=== Begin Enclosure ===
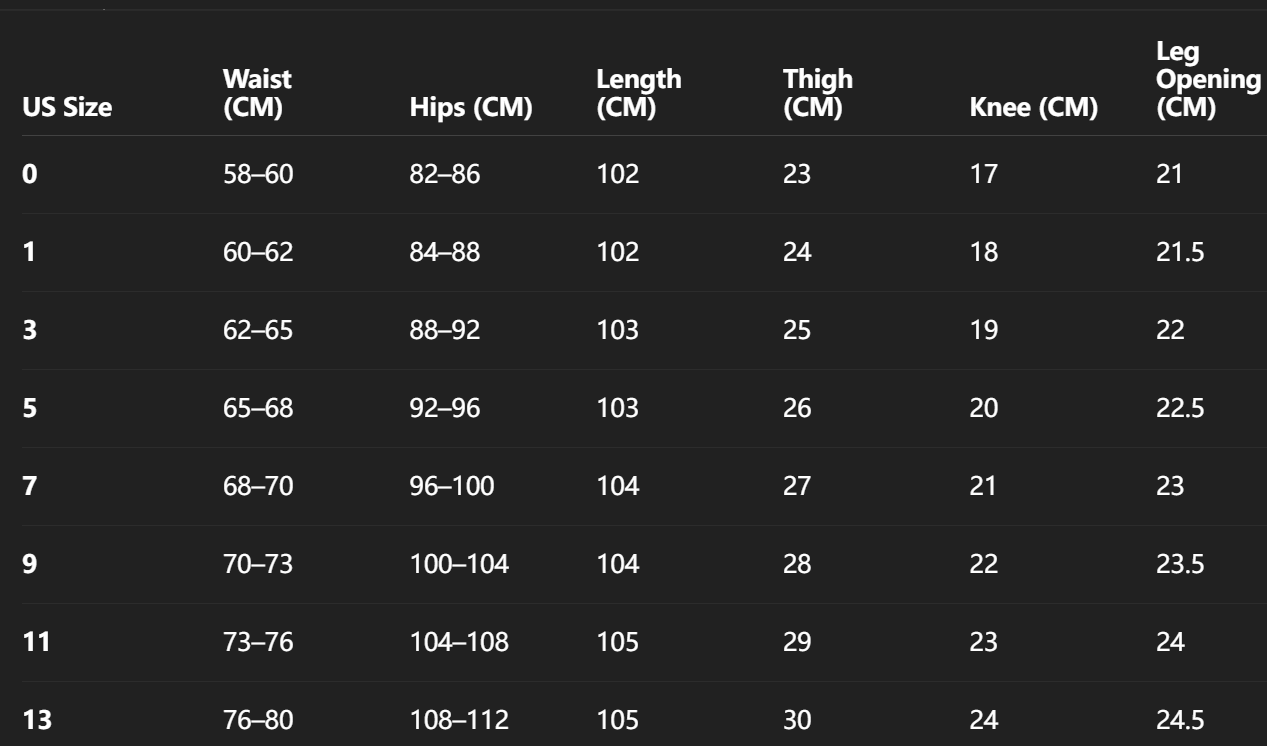The height and width of the screenshot is (746, 1267).
Task: Select the size 7 thigh value 27
Action: coord(797,487)
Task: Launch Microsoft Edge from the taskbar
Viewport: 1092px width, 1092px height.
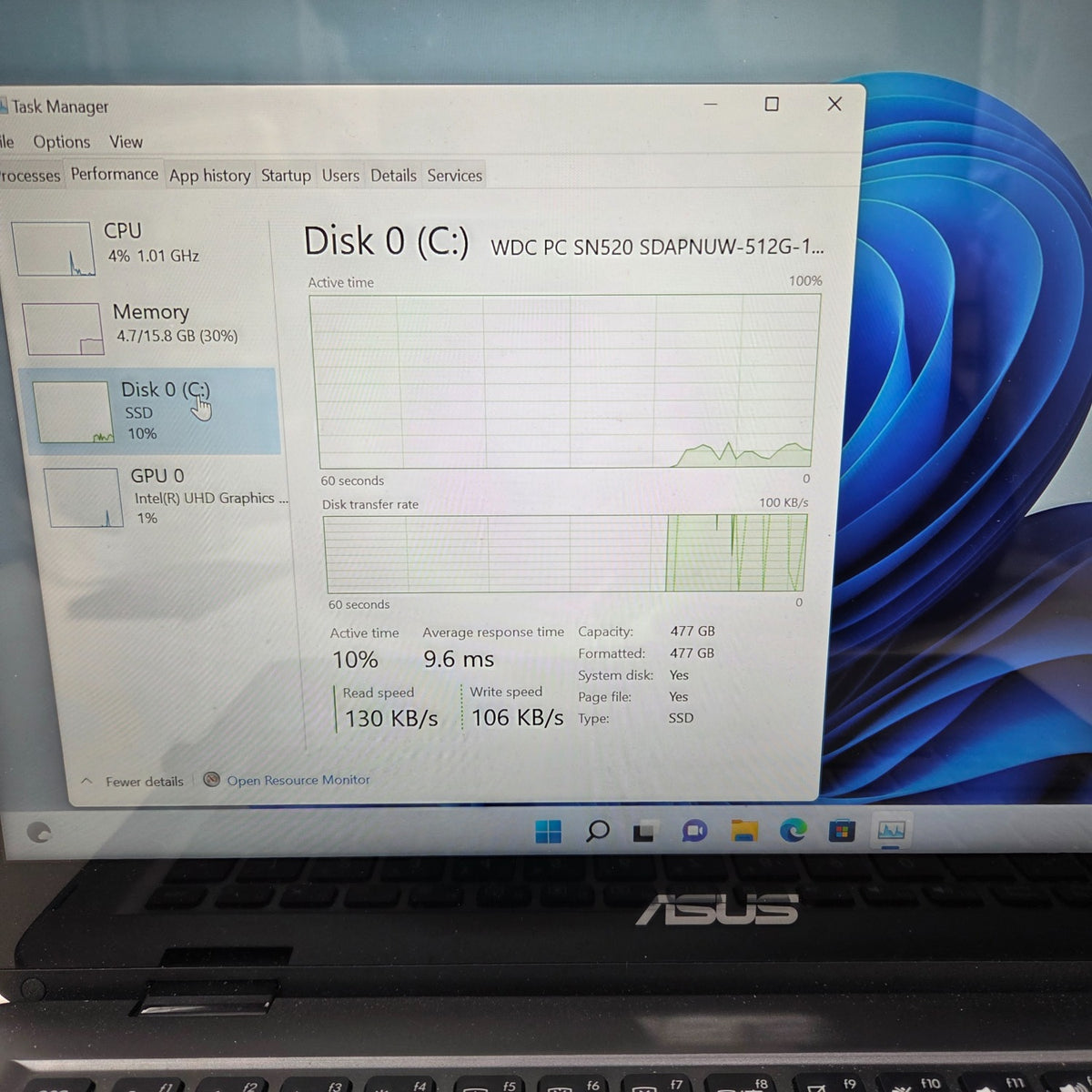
=== End Enclosure ===
● TASK TO COMPLETE:
Everything from the line containing "Task: Launch Microsoft Edge from the taskbar" through the final line of the material must be set down exactly, except the pictures.

● TASK ANSWER:
Task: Launch Microsoft Edge from the taskbar
Viewport: 1092px width, 1092px height.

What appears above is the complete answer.